2 – De la qualité, vraiment ?

De nombreuses expériences réussies montrent qu’il est possible de réaliser des travaux performants pour gagner en confort et faire baisser ses factures. Mais, faute d’exigences et de contrôles suffisants dans les dispositifs d’aides publiques, les abus et arnaques se multiplient (voir par exemple l’alerte de la Direction générale de la concurrence, de la consommation et de la répression des fraudes du Ministère de l’économie). Dans ce contexte, il est plus que jamais essentiel de financer le travail des structures d’accompagnement sur le terrain. Celles-ci doivent continuer à faciliter la mise en œuvre de projets de rénovation les plus ambitieux possible. Elles incarnent en outre les principes de neutralité et d’indépendance vis-à-vis d’intérêts économiques privés liés à la réalisation de travaux, d’équipements ou de fourniture de services énergétiques. Le programme CEE, dont les contours n’ont pas encore été précisés, les encouragera-t-il dans cette logique fidèle à l’esprit de la loi de transition énergétique et aux principes et convictions de ces professionnel·les de terrain ?

Pour le CLER, le programme doit se déployer dans l’intérêt général et garantir l’atteinte d’objectifs de long terme définis par la loi en matière de transition énergétique : il s’agit notamment de viser pour les travaux de rénovation énergétique, autant que possible, l’atteinte d’un niveau de performance équivalent au niveau BBC en 2050, selon le parcours optimal (en général en passant par une rénovation complète et performante) !

3 – Pas d’investissement neuf de la part de l’Etat et un montant global de crédits insuffisants

La communication du gouvernement présente le programme comme un engagement financier substantiel et inédit. Il s’agit pourtant essentiellement de compenser le désengagement de l’Etat du soutien aux Espaces info-énergie et aux plateformes territoriales de la rénovation en passant par le mécanisme des CEE, c’est-à-dire en faisant porter la charge aux fournisseurs d’énergie et in fine sur la facture énergétique des citoyens.

Le montant annoncé (200 millions d’euros sur cinq ans) est bien en deçà de nos attentes pour financer durablement un service public de la performance énergétique digne de ce nom. Le CLER estime qu’une enveloppe 3 à 5 fois supérieure est nécessaire pour atteindre un niveau minimum de un conseiller pour 50 000 habitants sur l’ensemble des territoires.

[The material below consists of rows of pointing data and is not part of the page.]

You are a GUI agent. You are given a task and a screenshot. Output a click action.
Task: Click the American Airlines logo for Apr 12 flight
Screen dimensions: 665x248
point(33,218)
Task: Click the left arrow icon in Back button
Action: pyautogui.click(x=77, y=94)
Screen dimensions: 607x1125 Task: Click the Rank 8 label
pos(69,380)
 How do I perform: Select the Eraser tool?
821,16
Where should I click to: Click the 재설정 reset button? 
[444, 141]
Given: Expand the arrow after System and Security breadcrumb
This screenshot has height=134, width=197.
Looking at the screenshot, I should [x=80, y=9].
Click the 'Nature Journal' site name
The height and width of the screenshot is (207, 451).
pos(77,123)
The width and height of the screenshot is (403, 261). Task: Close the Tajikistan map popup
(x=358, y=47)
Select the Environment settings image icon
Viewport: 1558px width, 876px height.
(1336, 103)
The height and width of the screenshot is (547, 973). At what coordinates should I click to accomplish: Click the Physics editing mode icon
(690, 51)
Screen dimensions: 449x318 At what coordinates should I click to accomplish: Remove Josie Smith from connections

Alors qu’en parallèle le CITE risque de subir une coupe sombre, on peut s’interroger sur la volonté réelle de l’Etat d’agir pour lutter contre les passoires énergétiques, et pour la rénovation énergétique !

« Nous estimons qu’une enveloppe 3 à 5 fois supérieure est nécessaire pour atteindre le minimum de 1 conseiller pour 50 000 habitants. »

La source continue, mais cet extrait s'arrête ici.